Exercise requirements: Copy every record exactly, and keep the pictures out.
-- Input data follows --
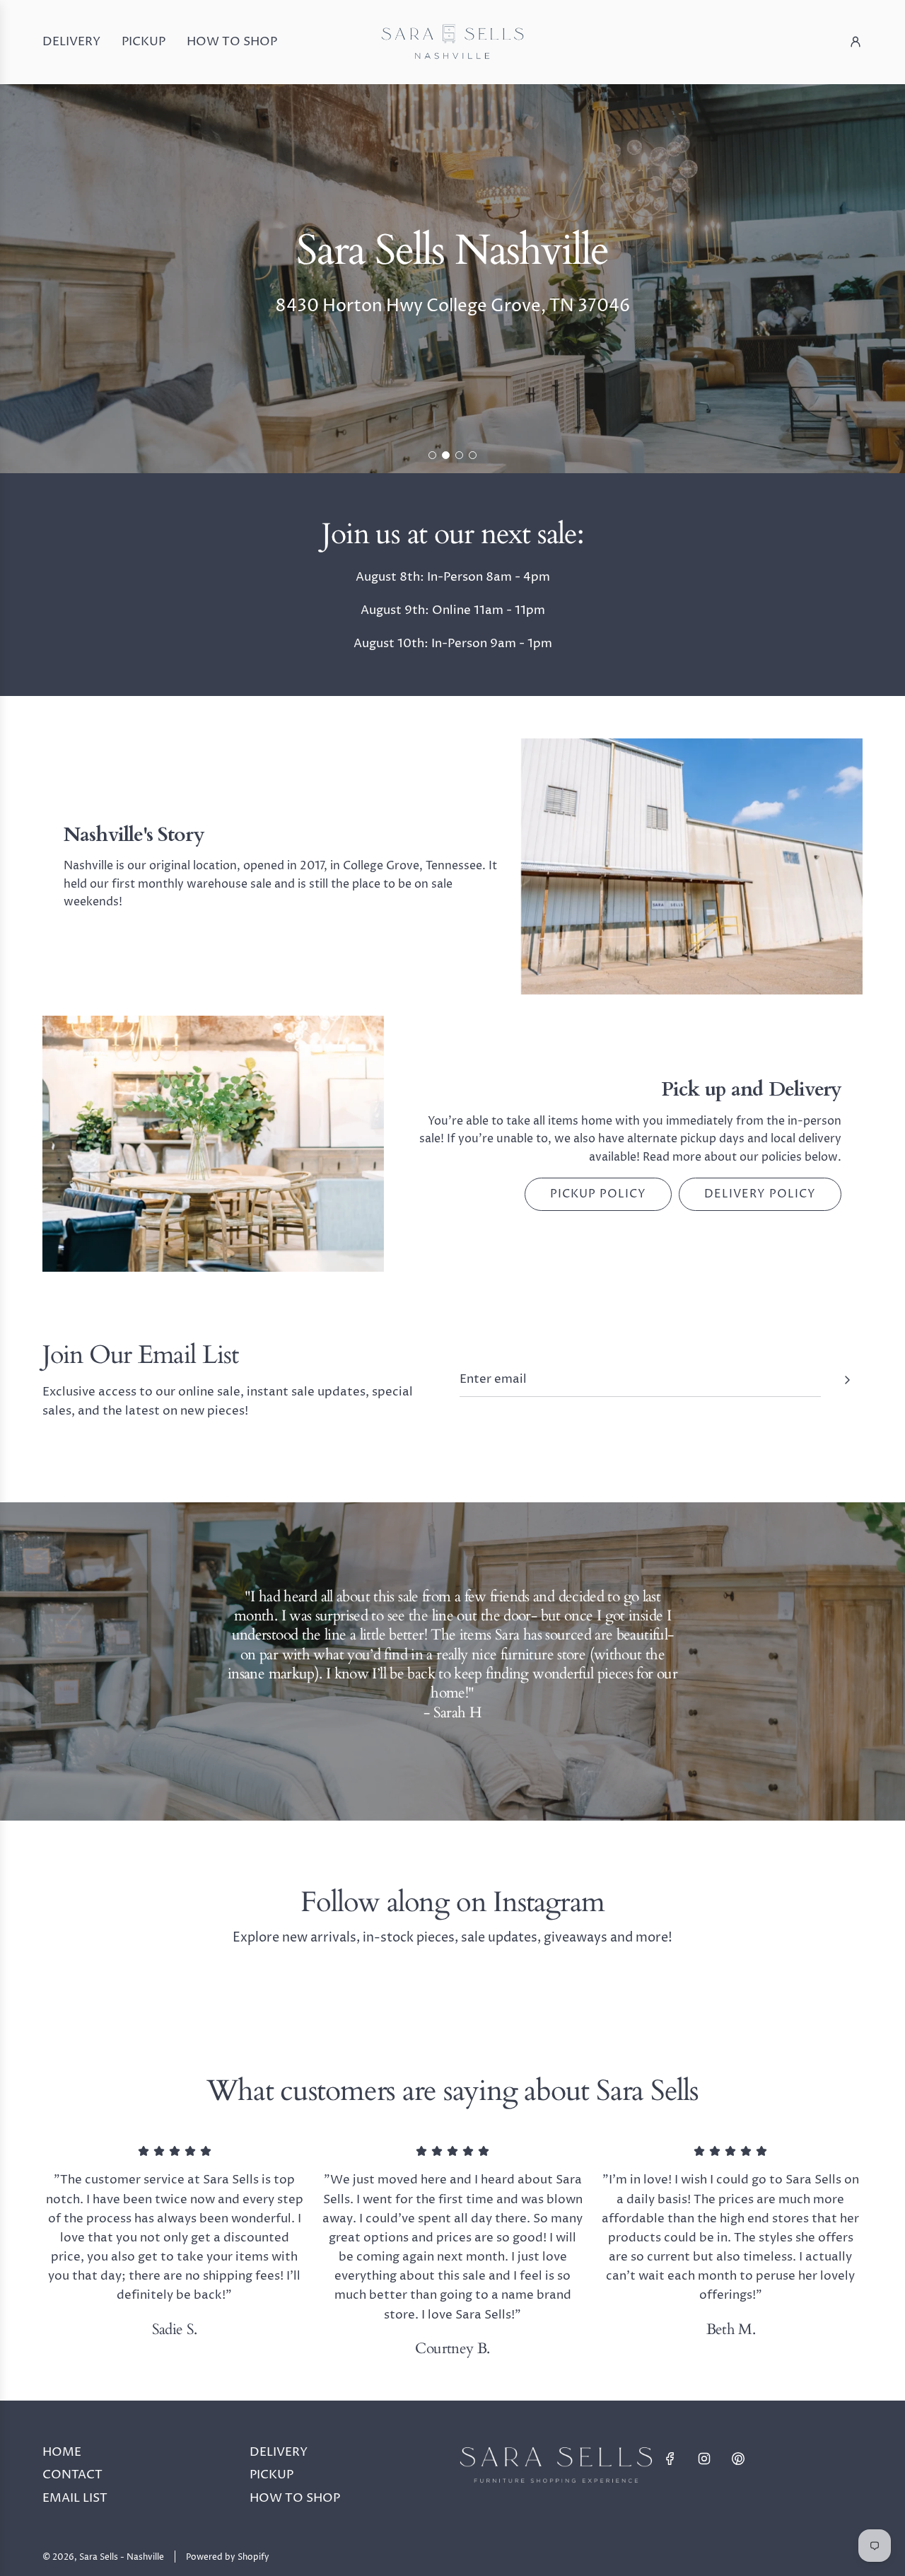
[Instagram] (704, 2458)
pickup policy (598, 1194)
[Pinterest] (738, 2458)
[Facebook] (670, 2458)
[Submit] (847, 1380)
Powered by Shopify (227, 2557)
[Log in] (855, 41)
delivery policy (760, 1194)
-- Input data concluded --
Expected answer:
[Instagram] (704, 2458)
pickup policy (598, 1194)
[Pinterest] (738, 2458)
[Facebook] (670, 2458)
[Submit] (847, 1380)
Powered by Shopify (227, 2557)
[Log in] (855, 41)
delivery policy (760, 1194)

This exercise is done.